(Input data Opens)
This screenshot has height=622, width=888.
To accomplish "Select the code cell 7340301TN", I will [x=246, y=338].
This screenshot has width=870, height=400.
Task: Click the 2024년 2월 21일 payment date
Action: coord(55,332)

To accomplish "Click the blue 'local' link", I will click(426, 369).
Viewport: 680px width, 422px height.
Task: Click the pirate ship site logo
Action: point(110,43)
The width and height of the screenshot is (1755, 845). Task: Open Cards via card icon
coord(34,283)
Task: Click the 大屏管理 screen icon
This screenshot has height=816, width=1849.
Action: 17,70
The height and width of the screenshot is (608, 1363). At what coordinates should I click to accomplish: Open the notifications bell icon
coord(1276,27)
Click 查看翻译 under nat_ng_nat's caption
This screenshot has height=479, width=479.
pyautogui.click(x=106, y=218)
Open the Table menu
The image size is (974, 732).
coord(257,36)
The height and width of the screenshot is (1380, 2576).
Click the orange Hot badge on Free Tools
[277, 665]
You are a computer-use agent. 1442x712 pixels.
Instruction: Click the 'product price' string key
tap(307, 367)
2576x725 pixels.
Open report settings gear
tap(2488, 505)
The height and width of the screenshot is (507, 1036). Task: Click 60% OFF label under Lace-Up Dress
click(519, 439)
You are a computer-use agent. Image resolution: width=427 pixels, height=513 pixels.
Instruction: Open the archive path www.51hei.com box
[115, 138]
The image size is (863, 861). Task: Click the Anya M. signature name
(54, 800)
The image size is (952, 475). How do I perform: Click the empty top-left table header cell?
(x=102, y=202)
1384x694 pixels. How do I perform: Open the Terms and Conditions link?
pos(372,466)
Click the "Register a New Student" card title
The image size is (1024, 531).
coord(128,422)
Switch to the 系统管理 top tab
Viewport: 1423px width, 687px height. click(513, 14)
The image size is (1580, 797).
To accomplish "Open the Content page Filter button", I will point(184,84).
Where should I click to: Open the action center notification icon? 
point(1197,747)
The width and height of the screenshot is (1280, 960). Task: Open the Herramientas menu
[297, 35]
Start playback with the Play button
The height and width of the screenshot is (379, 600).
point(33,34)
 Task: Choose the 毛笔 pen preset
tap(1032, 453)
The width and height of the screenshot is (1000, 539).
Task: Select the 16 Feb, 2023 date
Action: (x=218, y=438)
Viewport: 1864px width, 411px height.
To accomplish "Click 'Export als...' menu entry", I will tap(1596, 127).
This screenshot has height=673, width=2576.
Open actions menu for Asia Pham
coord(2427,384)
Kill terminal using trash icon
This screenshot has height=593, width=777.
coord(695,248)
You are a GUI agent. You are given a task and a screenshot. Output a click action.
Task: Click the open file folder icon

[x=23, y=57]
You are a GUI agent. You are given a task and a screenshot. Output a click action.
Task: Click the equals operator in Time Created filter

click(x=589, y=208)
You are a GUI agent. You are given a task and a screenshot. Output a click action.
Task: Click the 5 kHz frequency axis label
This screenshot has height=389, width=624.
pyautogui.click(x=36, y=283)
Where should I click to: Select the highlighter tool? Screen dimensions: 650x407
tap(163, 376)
(Input data Closes)
§ About this exercise: Repeat the entries shown above, every one, word for word.

§ Result of this exercise:
This screenshot has height=622, width=888.
To accomplish "Select the code cell 7340301TN", I will [x=246, y=338].
This screenshot has width=870, height=400.
Task: Click the 2024년 2월 21일 payment date
Action: coord(55,332)

To accomplish "Click the blue 'local' link", I will click(426, 369).
Viewport: 680px width, 422px height.
Task: Click the pirate ship site logo
Action: point(110,43)
The width and height of the screenshot is (1755, 845). Task: Open Cards via card icon
coord(34,283)
Task: Click the 大屏管理 screen icon
This screenshot has height=816, width=1849.
Action: 17,70
The height and width of the screenshot is (608, 1363). At what coordinates should I click to accomplish: Open the notifications bell icon
coord(1276,27)
Click 查看翻译 under nat_ng_nat's caption
This screenshot has height=479, width=479.
pyautogui.click(x=106, y=218)
Open the Table menu
The image size is (974, 732).
coord(257,36)
The height and width of the screenshot is (1380, 2576).
Click the orange Hot badge on Free Tools
[277, 665]
You are a computer-use agent. 1442x712 pixels.
Instruction: Click the 'product price' string key
tap(307, 367)
2576x725 pixels.
Open report settings gear
tap(2488, 505)
The height and width of the screenshot is (507, 1036). Task: Click 60% OFF label under Lace-Up Dress
click(519, 439)
You are a computer-use agent. Image resolution: width=427 pixels, height=513 pixels.
Instruction: Open the archive path www.51hei.com box
[115, 138]
The image size is (863, 861). Task: Click the Anya M. signature name
(54, 800)
The image size is (952, 475). How do I perform: Click the empty top-left table header cell?
(x=102, y=202)
1384x694 pixels. How do I perform: Open the Terms and Conditions link?
pos(372,466)
Click the "Register a New Student" card title
The image size is (1024, 531).
coord(128,422)
Switch to the 系统管理 top tab
Viewport: 1423px width, 687px height. click(513, 14)
The image size is (1580, 797).
To accomplish "Open the Content page Filter button", I will point(184,84).
Where should I click to: Open the action center notification icon? 
point(1197,747)
The width and height of the screenshot is (1280, 960). Task: Open the Herramientas menu
[297, 35]
Start playback with the Play button
The height and width of the screenshot is (379, 600).
point(33,34)
 Task: Choose the 毛笔 pen preset
tap(1032, 453)
The width and height of the screenshot is (1000, 539).
Task: Select the 16 Feb, 2023 date
Action: (x=218, y=438)
Viewport: 1864px width, 411px height.
To accomplish "Click 'Export als...' menu entry", I will tap(1596, 127).
This screenshot has height=673, width=2576.
Open actions menu for Asia Pham
coord(2427,384)
Kill terminal using trash icon
This screenshot has height=593, width=777.
coord(695,248)
You are a GUI agent. You are given a task and a screenshot. Output a click action.
Task: Click the open file folder icon

[x=23, y=57]
You are a GUI agent. You are given a task and a screenshot. Output a click action.
Task: Click the equals operator in Time Created filter

click(x=589, y=208)
You are a GUI agent. You are given a task and a screenshot. Output a click action.
Task: Click the 5 kHz frequency axis label
This screenshot has height=389, width=624.
pyautogui.click(x=36, y=283)
Where should I click to: Select the highlighter tool? Screen dimensions: 650x407
tap(163, 376)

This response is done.